To do >> Your copy should hold only the lines from the one holding "The image size" through the last line of the records below, both included, each exact and with no pictures.

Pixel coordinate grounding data
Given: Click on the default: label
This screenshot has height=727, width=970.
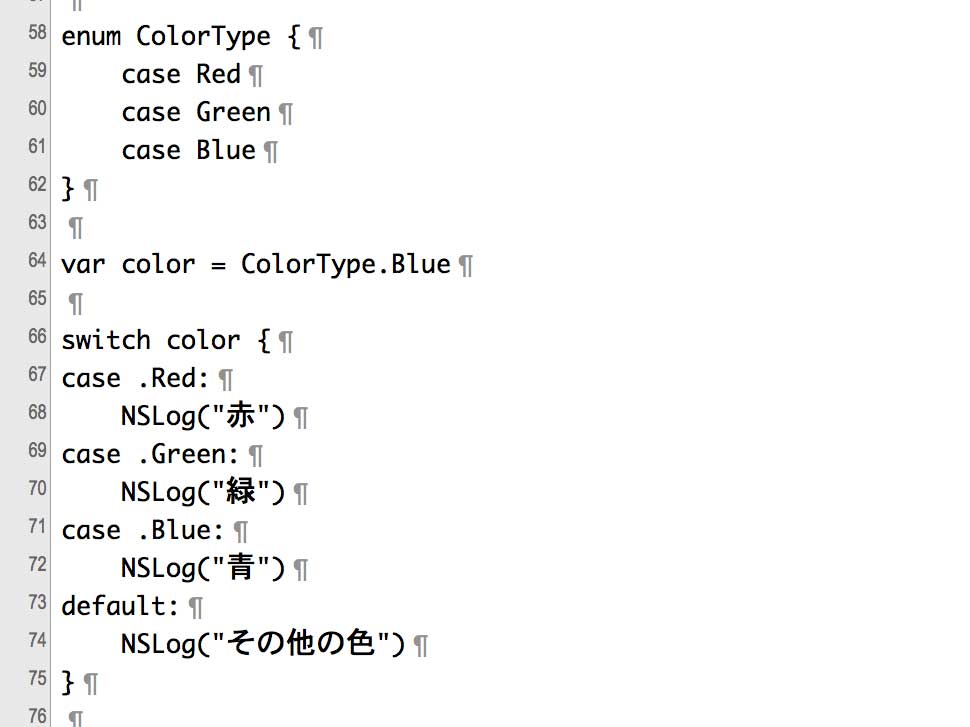Looking at the screenshot, I should coord(120,606).
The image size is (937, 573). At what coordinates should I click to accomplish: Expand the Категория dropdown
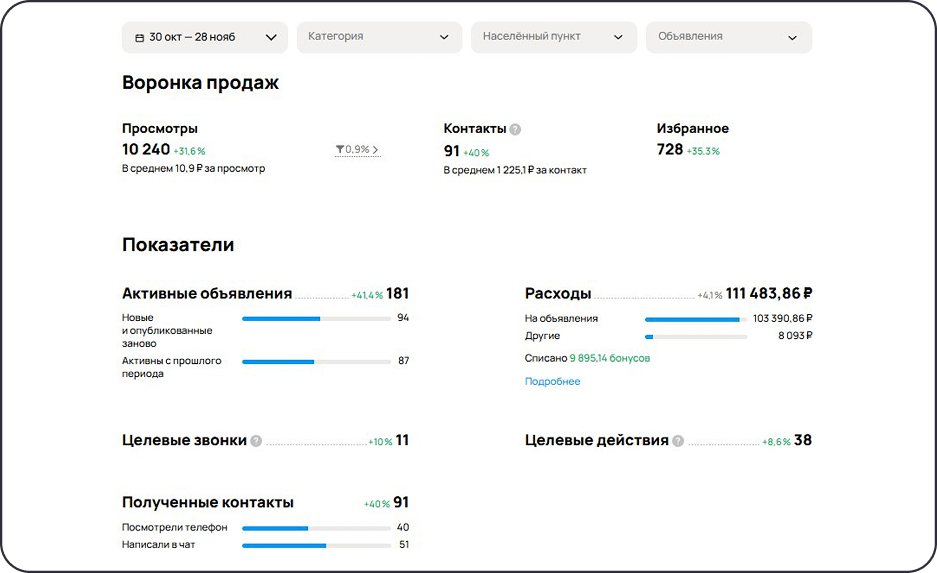coord(379,37)
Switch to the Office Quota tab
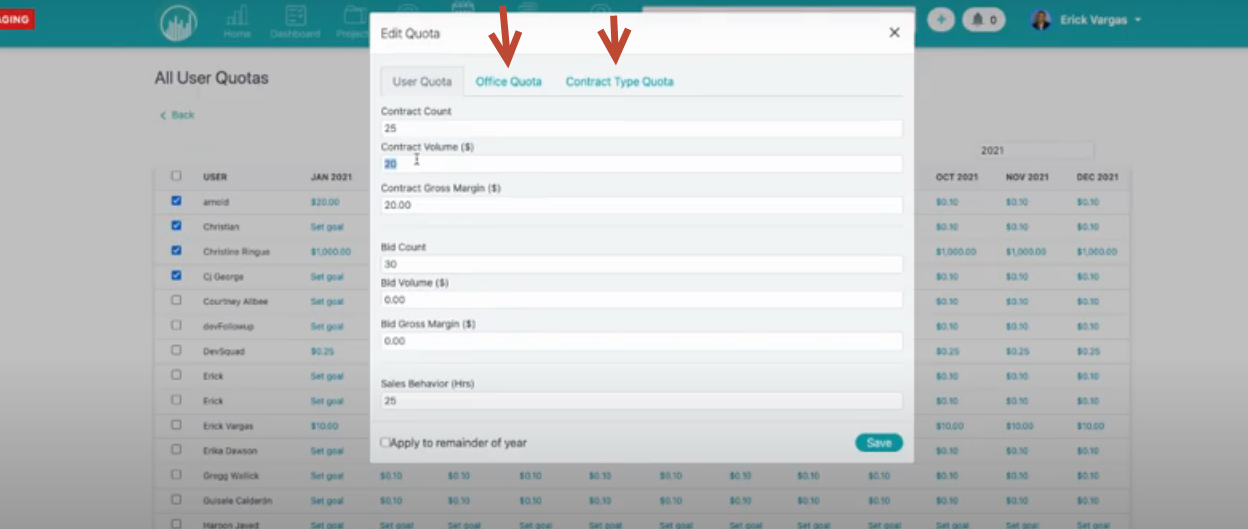1248x529 pixels. (x=508, y=82)
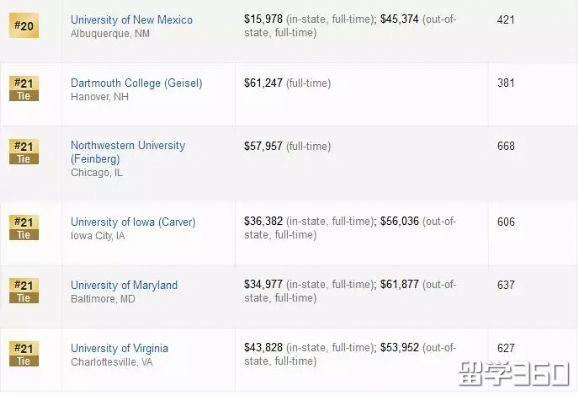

Result of the task >>
The image size is (937, 573). At what coordinates should I click to accomplish: Expand the Категория dropdown
coord(379,37)
Switch to the Office Quota tab
1248x529 pixels. (x=508, y=82)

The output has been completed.